リップルCEO 国際送金市場における10兆ドルの無駄を指摘 | 仮想通貨ビットコインとXRPの役割の違いも解説

リップルのブラッド・ガーリングハウスCEOが23日、スイスのダボス会議(世界経済フォーラム)のパネルに登壇し、現在、クロスボーダー(国をまたいだ)送金市場では10兆ドル(約1090兆円)の事前積立金という無駄が発生していると指摘し、改めて仮想通貨XRPによる効率化の必要性を訴えた。

米経済番組CNBCが主催したパネルにおいてガーリングハウス氏は、「近代の金融インフラが事前積立金で成り立っているという現状を根本的に変える機会がある」とし次のように続けた。

もし仮想通貨の流動性を利用したリアルタイムの支払いに切り替えることができれば、(事前積立金の)10兆ドルを他の目的に使うことができる。それは社会にとって良いことだ。銀行にとっても良いことだ。業界にとっても良いことだ。それが我々が変えようとしていることだ

ガーリングハウス氏は、現在すでに約200の銀行と提携できているのは幸運と話し、リップルがクロスボーダー送金市場を変革する上で好位置につけていることを指摘した。

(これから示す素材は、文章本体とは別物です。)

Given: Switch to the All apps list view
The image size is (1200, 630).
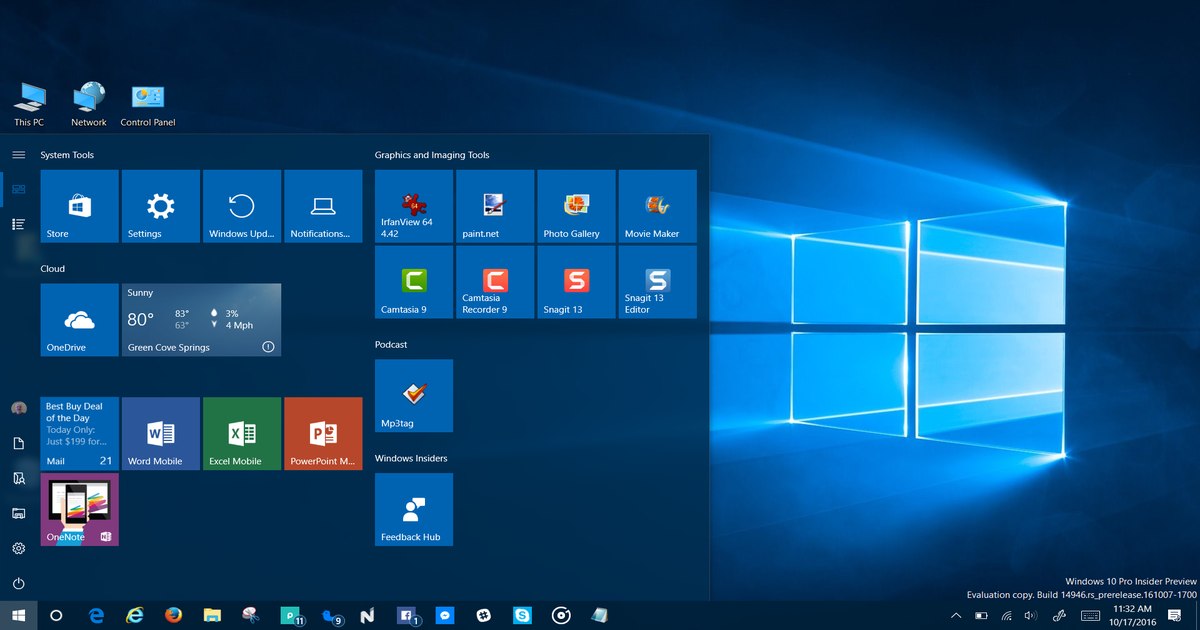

現在の国際送金市場で各銀行は、巨額の事前積立金を地元の通貨建てで保持していないといけない。しかし、リップルの決済サービスxRapidは、クロスボーダー送金の際、銀行が円や米ドルでXRPを購入し、そのXRPを送金先の地元業者が地元の通貨に両替する仕組みを提供。手数料が安いため、銀行が保持しなければいけない積立金はわずかですむという。

先日、英国の国際送金サービス会社MercuryFXがxRapidを使った英国ーメキシコ間の送金で「約1万2100円と31時間」の節約に成功したと発表。大手金融機関での採用がまだ進んでいないという見方もある一方、リップルはxRapidの普及を着々促進している。

BTCは価値保存手段 

またガーリングハウス氏は、仮想通貨ビットコイン(BTC)と仮想通貨リップル(XRP)を比較。ビットコインを保有していることを明かしたあと、2つの仮想通貨の役割が異なっていることを解説した。

「現在のビットコインを動かないものと捉えれば、スケーラビリティ(規模の拡大)の問題やPoW(プルーフ・オブ・ワーク)をモデルにしていることから、いくつかの現実的で大きな問題を抱えていると言えるであろう。だが多くの開発者がこの改善に乗り出している。(中略)私は、ビットコインがゼロになると言うことはできない

その上で、ビットコインは「価値保存手段」になるかもしれないという見方を示した。

一方、リップルが取り扱うXRPについて「ビットコインに比べて圧倒的に規模の拡大に耐えられる」と主張。「ビットコインに比べて圧倒的に低コストで圧倒的に速い」とし、XRPの実用面での優位性を解説した。

ガーリングハウス氏は昨年、一部のマイナーがネットワークの50%以上をコントロールするビットコインやイーサリアムよりもXRPは分散化されているという見解を示していた

リップルとは、仮想通貨の一種。リップルは通貨の名称であり、その通貨を発行・管理するシステムであり、それらを運営する会社名でもある。通貨としてのリップルの大きな特徴は従来の送金システムを劇的に改良できる可能性を秘めていること。Xrapidはリップルを様々な通貨の橋渡しを行うブリッジ通貨として利用することで、安価で迅速な国際送金を実現でき、単一でグローバルな金融ネットワークの構築を可能にするシステムとして注目される。